Questo è solo un piccolo spicchio della balcanizzazione 5Stelle, che attende gli Stati generali per scegliere il nuovo capo politico. Crimi sarebbe dovuto essere solo di passaggio e invece si ritrova a gestire il partito di maggioranza più numeroso. Si fa a gara per depotenziarlo, tra una trappola e l’altra compresa quella sui migranti. Per alcuni deputati, a questo punto, non occorre che Di Maio riconquisti lo scettro di capo politico: “Tornerà”. Solo gli eventi dei prossimi mesi diranno se e quanta voglia avrà l’ex capo politico di ritornare in pista per riprendersi la leadership della creatura fondata da Beppe Grillo e Gianroberto Casaleggio.
In caso anche Alessandro Di Battista potrebbe recitare la sua parte in commedia, con molti parlamentari con i quali è in costante contatto. Invece dai radar è sparita, in questa emergenza Coronavirus, Paola Taverna, accredita fino a non molto tempo fa come la futura leader. Storicamente no vax è evidente che non sarebbe stata la persona giusta al posto giusto, poiché vi è un’Italia intera che attende il vaccino come unica speranza per cacciare la paura del contagio.
In questo quadro, l’accordo sui migranti viene chiuso definitivamente tre giorni dopo, ma i disaccordi restano e sono destinati a diventare ancora più profondi di prima. Quando i 5Stelle iniziano a leggere con attenzione il testo capiscono che qualcosa non quadra rispetto alle dichiarazioni di Crimi che ha cantato vittoria. Nei fatti il datore di lavoro, purché non abbia reati pendenti, può autodenunciarsi e regolarizzare il lavoratore pagando in tutto 400 euro all’Inps. In tanti restano scontenti ma il rischio era far saltare il governo, con le dimissioni di Teresa Bellanova, o andare incontro alla sfiducia di Bonafede. Di certo, durante la trattativa sul decreto Rilancio sono venute fuori tutte le inimicizie e le conflittualità. “Siamo troppo deboli. Non possiamo essere rappresentati da Crimi e Bonafede. Siamo appiattiti su Conte e sul Pd”, si sfoga un componente del governo.
E come era naturale, superata l’emergenza Coronavirus si sono “scongelate” le correnti, agguerrite come nei giorni delle dimissioni di Luigi Di Maio. Non si tratta solo della corrente cosiddetta “filo sovranista”, cioè dei nostalgici di Matteo Salvini, ma ci sono anche tanti “big”, stanchi dal susseguirsi di cedimenti in nome del governismo. Il sottosegretario all’Interno Carlo Sibilia non lo si sentiva da un po’ e invece è tornato in partita contro la regolarizzazione dei migranti. In contrasto con l’ala più dialogante del Movimento, quella che guarda a sinistra e che lavoro in sintonia con il Pd, quindi il ministro Federico D’Incà e il presidente della commissione Affari costituzionali Giuseppe Brescia. Entrambi molto vicini al presidente della Camera Roberto Fico. Nel mirino di molti ministri è finita anche la ministra Nunzia Catalfo, rea di aver trattato per l’emersione dei lavoratori invisibili.
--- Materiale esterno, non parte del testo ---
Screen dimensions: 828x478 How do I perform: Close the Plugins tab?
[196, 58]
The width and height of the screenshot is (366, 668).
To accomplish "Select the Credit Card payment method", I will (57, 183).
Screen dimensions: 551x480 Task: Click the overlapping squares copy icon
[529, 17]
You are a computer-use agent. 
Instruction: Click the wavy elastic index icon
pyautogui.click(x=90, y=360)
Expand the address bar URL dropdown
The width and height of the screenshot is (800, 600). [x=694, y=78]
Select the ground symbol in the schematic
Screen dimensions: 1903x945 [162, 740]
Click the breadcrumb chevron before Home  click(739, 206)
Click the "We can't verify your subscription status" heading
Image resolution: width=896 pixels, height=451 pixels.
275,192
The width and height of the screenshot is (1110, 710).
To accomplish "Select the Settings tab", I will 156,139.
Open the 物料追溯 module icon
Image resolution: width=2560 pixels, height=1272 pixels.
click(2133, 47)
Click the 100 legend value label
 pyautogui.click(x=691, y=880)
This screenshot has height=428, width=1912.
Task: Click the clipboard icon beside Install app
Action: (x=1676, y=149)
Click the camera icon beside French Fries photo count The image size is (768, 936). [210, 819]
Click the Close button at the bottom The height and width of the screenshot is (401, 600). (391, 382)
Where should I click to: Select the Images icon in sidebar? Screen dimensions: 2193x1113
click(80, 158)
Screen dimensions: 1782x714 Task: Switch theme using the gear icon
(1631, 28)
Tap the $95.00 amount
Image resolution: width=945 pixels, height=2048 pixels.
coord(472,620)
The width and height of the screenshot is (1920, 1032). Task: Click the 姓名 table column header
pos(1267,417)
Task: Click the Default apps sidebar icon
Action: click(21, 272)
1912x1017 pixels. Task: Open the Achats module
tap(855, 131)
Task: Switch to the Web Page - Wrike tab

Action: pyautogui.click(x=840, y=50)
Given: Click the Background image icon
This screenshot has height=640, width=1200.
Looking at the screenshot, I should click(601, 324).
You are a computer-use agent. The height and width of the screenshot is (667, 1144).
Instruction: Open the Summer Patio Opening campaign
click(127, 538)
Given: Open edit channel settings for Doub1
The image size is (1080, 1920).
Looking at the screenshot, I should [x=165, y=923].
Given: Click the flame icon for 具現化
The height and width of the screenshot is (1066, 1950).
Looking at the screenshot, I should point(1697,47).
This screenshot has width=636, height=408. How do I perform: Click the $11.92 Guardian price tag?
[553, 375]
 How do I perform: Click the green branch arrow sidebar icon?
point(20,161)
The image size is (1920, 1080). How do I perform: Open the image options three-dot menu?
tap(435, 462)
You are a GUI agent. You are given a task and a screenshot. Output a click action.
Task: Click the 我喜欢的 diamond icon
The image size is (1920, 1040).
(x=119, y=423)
“Purtroppo i nodi politici riemergono e sarà così fino agli Stati generali…”, spiega una fonte del Movimento. La tregua tra i “big”, da Di Maio a Roberto Fico, da Paola Taverna a Alessandro Di Battista, sembra vacillare. Ciò che manca è un punto di riferimento. Come avviene spesso in questi casi c’è chi invoca un intervento del garante: “Dovremmo incontrare Beppe e parlare con lui”. Ma Grillo resta defilato. Mentre il Movimento naviga tra lo scontro per leadership futura e il rischio di una scissione.